• _Aim of the task_:
Show all lines of the listing that contain the word "from".

--- Data for this task Enclosed Below ---

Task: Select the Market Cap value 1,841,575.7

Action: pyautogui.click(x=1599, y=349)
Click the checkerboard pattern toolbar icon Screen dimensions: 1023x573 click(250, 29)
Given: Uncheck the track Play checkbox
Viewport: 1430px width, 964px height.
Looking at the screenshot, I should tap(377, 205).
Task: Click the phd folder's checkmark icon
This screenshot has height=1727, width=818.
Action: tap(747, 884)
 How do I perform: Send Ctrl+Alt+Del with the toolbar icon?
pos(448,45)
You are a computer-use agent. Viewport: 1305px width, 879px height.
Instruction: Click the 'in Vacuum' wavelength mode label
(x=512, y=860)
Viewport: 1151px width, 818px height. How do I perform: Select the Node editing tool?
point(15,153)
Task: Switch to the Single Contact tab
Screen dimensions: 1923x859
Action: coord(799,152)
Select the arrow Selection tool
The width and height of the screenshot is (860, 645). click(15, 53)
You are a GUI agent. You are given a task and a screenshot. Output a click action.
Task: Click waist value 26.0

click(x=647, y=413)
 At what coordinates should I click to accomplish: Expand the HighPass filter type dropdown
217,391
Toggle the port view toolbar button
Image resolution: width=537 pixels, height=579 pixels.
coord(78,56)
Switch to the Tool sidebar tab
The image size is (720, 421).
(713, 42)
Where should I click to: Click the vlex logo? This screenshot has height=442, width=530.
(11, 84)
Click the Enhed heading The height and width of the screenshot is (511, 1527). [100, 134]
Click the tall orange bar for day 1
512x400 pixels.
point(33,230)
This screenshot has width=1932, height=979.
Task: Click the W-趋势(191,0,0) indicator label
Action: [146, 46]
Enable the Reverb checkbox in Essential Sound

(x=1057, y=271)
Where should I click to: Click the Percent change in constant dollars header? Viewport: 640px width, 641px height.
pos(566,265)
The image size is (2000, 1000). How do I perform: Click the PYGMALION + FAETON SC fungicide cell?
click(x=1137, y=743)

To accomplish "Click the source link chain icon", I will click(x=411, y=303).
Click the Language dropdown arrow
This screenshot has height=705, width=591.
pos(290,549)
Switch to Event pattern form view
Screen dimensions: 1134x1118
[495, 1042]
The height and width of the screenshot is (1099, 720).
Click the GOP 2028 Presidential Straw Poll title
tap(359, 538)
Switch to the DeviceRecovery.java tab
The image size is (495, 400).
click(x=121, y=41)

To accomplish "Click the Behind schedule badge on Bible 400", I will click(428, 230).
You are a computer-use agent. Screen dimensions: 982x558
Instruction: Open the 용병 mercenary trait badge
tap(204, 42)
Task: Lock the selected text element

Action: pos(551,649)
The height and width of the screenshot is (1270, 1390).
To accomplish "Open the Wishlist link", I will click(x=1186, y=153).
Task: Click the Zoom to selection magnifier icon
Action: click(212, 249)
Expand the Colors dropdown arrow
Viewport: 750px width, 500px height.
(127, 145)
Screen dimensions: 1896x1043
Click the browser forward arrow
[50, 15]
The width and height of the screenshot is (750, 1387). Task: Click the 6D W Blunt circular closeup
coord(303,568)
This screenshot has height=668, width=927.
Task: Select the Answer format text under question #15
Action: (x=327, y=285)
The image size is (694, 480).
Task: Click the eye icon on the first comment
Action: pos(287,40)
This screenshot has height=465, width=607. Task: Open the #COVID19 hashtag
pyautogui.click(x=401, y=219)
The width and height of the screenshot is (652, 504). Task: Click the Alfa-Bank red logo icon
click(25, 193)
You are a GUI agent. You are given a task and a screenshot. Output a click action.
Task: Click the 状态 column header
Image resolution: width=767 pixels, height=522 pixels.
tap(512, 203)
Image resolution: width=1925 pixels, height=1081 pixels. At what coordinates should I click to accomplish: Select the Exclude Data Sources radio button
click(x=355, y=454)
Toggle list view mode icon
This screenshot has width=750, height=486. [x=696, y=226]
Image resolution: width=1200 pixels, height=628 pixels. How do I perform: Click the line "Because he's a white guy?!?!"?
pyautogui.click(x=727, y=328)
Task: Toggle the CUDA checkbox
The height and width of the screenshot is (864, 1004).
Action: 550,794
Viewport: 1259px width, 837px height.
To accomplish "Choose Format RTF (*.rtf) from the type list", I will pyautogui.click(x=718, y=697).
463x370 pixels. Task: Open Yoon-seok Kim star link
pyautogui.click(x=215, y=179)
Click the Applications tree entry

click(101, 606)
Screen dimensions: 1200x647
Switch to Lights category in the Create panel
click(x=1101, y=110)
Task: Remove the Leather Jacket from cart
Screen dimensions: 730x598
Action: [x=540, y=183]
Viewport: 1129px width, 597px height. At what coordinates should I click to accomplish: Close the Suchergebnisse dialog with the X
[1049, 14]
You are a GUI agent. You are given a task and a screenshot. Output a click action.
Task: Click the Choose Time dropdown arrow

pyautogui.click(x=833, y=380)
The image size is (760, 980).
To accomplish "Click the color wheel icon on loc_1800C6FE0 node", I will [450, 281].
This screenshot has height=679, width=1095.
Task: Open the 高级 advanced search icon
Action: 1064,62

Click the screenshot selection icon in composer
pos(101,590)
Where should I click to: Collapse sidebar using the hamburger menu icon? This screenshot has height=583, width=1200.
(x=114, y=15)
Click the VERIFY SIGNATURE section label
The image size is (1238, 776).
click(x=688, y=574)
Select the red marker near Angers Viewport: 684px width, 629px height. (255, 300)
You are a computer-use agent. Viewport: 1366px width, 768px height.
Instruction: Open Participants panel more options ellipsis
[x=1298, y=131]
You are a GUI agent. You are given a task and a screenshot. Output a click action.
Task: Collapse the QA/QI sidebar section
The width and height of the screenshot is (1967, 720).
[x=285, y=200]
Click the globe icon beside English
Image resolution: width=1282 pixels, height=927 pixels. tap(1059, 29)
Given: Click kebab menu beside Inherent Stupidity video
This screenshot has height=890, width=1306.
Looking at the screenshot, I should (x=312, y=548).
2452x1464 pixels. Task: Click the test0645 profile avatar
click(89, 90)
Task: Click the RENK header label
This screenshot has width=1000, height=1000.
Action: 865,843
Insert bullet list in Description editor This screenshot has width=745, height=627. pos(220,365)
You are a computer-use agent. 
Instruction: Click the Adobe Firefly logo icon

--- End of Enclosed Data for this task ---

• _Task solution_:
To accomplish "Choose Format RTF (*.rtf) from the type list", I will pyautogui.click(x=718, y=697).
Task: Remove the Leather Jacket from cart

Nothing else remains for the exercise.